# Provided material
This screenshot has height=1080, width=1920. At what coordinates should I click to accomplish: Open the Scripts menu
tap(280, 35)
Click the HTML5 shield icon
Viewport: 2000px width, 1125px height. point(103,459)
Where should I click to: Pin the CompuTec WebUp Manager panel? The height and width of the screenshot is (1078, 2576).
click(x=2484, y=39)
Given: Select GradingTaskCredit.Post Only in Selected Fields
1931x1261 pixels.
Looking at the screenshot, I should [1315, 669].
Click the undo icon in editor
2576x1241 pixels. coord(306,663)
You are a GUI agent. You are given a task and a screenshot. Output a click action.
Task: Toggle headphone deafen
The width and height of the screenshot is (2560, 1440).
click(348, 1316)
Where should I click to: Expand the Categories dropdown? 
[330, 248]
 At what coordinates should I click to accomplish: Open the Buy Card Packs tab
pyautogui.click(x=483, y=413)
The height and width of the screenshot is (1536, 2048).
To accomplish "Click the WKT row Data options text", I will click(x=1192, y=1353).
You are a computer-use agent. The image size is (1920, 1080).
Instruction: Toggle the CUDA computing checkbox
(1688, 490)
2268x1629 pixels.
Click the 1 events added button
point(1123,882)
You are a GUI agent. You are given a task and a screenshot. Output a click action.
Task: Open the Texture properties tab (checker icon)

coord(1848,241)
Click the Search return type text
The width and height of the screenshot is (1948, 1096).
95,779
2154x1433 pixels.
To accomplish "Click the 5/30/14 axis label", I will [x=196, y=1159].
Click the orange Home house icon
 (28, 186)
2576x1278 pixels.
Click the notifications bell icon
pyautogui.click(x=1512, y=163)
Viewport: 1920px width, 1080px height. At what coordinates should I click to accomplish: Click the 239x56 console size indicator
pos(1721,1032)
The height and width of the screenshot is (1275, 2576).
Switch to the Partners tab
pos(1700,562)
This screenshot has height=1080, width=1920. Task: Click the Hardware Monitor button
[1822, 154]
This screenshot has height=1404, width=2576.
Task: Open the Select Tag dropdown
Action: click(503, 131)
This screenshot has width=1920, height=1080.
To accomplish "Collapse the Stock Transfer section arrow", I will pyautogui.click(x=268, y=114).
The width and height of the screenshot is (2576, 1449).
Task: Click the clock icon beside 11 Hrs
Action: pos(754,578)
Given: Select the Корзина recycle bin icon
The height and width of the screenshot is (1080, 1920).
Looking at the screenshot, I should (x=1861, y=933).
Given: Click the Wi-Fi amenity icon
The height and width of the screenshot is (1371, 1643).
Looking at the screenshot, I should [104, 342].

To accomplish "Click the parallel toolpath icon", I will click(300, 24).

# What needs to be done
Reproduce every entry exactly, with nothing added or dropped.

# Solution to this task
This screenshot has height=1080, width=1920. At what coordinates should I click to accomplish: Open the Scripts menu
tap(280, 35)
Click the HTML5 shield icon
Viewport: 2000px width, 1125px height. point(103,459)
Where should I click to: Pin the CompuTec WebUp Manager panel? The height and width of the screenshot is (1078, 2576).
click(x=2484, y=39)
Given: Select GradingTaskCredit.Post Only in Selected Fields
1931x1261 pixels.
Looking at the screenshot, I should [1315, 669].
Click the undo icon in editor
2576x1241 pixels. coord(306,663)
You are a GUI agent. You are given a task and a screenshot. Output a click action.
Task: Toggle headphone deafen
The width and height of the screenshot is (2560, 1440).
click(348, 1316)
Where should I click to: Expand the Categories dropdown? 
[330, 248]
 At what coordinates should I click to accomplish: Open the Buy Card Packs tab
pyautogui.click(x=483, y=413)
The height and width of the screenshot is (1536, 2048).
To accomplish "Click the WKT row Data options text", I will click(x=1192, y=1353).
You are a computer-use agent. The image size is (1920, 1080).
Instruction: Toggle the CUDA computing checkbox
(1688, 490)
2268x1629 pixels.
Click the 1 events added button
point(1123,882)
You are a GUI agent. You are given a task and a screenshot. Output a click action.
Task: Open the Texture properties tab (checker icon)

coord(1848,241)
Click the Search return type text
The width and height of the screenshot is (1948, 1096).
95,779
2154x1433 pixels.
To accomplish "Click the 5/30/14 axis label", I will [x=196, y=1159].
Click the orange Home house icon
 (28, 186)
2576x1278 pixels.
Click the notifications bell icon
pyautogui.click(x=1512, y=163)
Viewport: 1920px width, 1080px height. At what coordinates should I click to accomplish: Click the 239x56 console size indicator
pos(1721,1032)
The height and width of the screenshot is (1275, 2576).
Switch to the Partners tab
pos(1700,562)
This screenshot has height=1080, width=1920. Task: Click the Hardware Monitor button
[1822, 154]
This screenshot has height=1404, width=2576.
Task: Open the Select Tag dropdown
Action: click(503, 131)
This screenshot has width=1920, height=1080.
To accomplish "Collapse the Stock Transfer section arrow", I will pyautogui.click(x=268, y=114).
The width and height of the screenshot is (2576, 1449).
Task: Click the clock icon beside 11 Hrs
Action: pos(754,578)
Given: Select the Корзина recycle bin icon
The height and width of the screenshot is (1080, 1920).
Looking at the screenshot, I should (x=1861, y=933).
Given: Click the Wi-Fi amenity icon
The height and width of the screenshot is (1371, 1643).
Looking at the screenshot, I should [104, 342].

To accomplish "Click the parallel toolpath icon", I will click(300, 24).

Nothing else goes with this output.